Queensland botanist Les Pedley reclassified the species as Racosperma parramattense in 2003, in his proposal to reclassify almost all Australian members of the genus into the new genus Racosperma, however this name is treated as a synonym of its original name. Along with other bipinnate wattles, Acacia parramattensis is classified in the section Botrycephalae within the subgenus Phyllodineae in the genus Acacia. An analysis of genomic and chloroplast DNA along with morphological characters found that the section is polyphyletic, though the close relationships of many species were unable to be resolved. Acacia parramattensis appears to be most closely related to A. olsenii.

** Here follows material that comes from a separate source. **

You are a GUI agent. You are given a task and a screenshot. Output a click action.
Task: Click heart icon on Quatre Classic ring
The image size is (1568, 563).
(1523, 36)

==Distribution and habitat==
Acacia parramattensis is found in the Sydney Basin and Blue Mountains in central New South Wales, north to Yengo National Park, west to Grenfell and south to Tumut, from sea level to elevations of 900 m. A component of dry sclerophyll forest or woodland, it is found in association with such trees as forest red gum (Eucalyptus tereticornis), Sydney blue gum (E. saligna), mountain white gum (E. dalrympleana), rough-barked apple (Angophora floribunda), turpentine (Syncarpia glomulifera), or in drier locations with gossamer wattle (Acacia floribunda), coast myall (A. binervia), or early green wattle (A. decurrens). A. parramattensis is also a component of the rare and fragmented Southern Highlands Shale Woodlands community.

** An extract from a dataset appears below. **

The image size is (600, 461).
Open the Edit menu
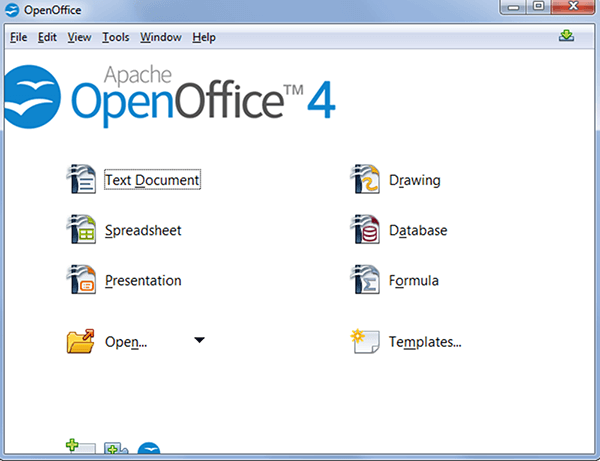[47, 38]
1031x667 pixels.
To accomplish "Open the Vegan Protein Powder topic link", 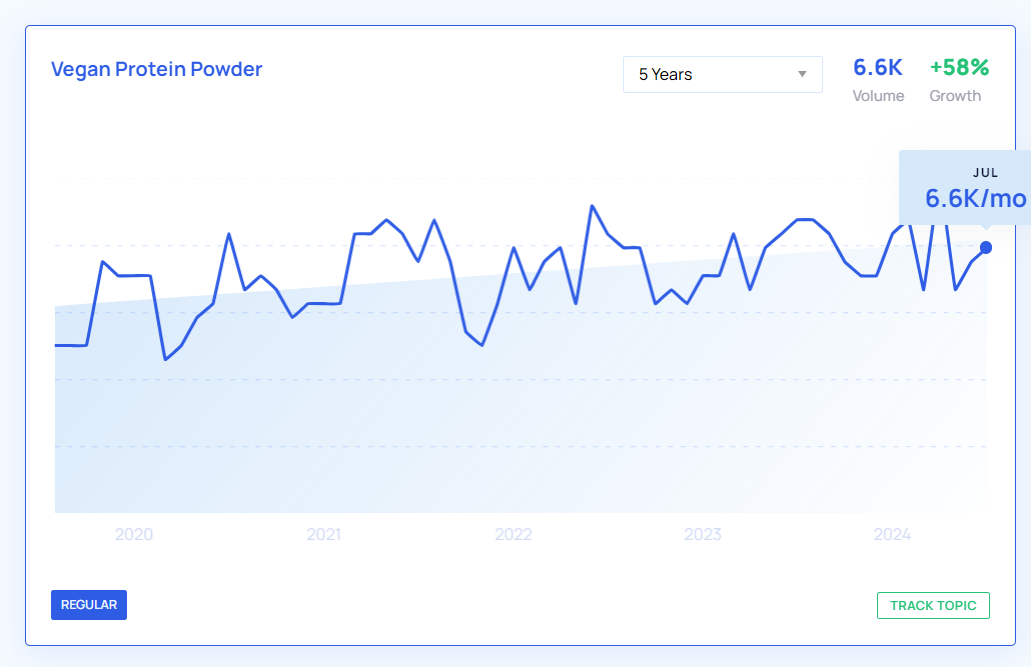I will [x=156, y=70].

Acacia parramattensis grows on alluvial or shale-based low- to medium-nutrient soil, often with some degree of clay content, or occasionally sandstone-based soils. It is found on lower slopes and along watercourses, as well as ridges. The annual rainfall is over 700 mm. It has possibly naturalised in Tasmania and other parts of New South Wales.

==Ecology==
The bark of A. parramattensis is thin and offers little protection from bushfire, with plants generally perishing from high intensity fires. Most above-ground growth is killed by fire, though plants with trunks thicker than 10-15 cm diameter at breast height (dbh) may resprout from epicormic buds. Some plants can survive low intensity fires. Acacia parramattensis has a suckering habit, and can grow from basal shoots after fire, though regeneration is generally by seed after severe fires. The seed has a hard coating and remains in the soil after dropping from the seedpods. It colonises disturbed areas, and the suckers can form groves of plants. The species has a juvenile period of around five years.

The seed is consumed by the common bronzewing (Phaps chalcoptera). The foliage serves as food for the caterpillars of the moonlight jewel (Hypochrysops delicia), imperial hairstreak (Jalmenus evagoras), amethyst hairstreak (Jalmenus icilius), Adult imperial hairstreak also visit the plant. The wood serves as food for larvae of the jewel beetle species Melobasis nitidiventris, Agrilus hypoleucus and A. australasiae. Older trees that are infested by borers in turn attract the insectivorous yellow-tailed black cockatoo. A. parramattensis is a host species for the mistletoe species Amyema cambagei and A. pendula.

==Cultural significance==
In the Dharawal story of the Boo’kerrikin Sisters, one of the kindly sisters was turned into Acacia parramattensis. The other two sisters were turned into Acacia decurrens and Acacia parvipinnula.

==Cultivation==
Acacia parramattensis is not commonly seen in cultivation though is grown locally in Sydney and the Blue Mountains. Fast growing and adaptable, it grows 6 to 8 m high over five years. It can provide shade in the garden, though is vulnerable to being infested by borers. It is propagated by seed.

Fieldwork conducted in the Southern Highlands found that the presence of bipinnate wattles (either as understory or tree) was related to reduced numbers of noisy miners, an aggressive species of bird that drives off small birds from gardens and bushland, and hence recommended the use of these plants in establishing green corridors and revegetation projects.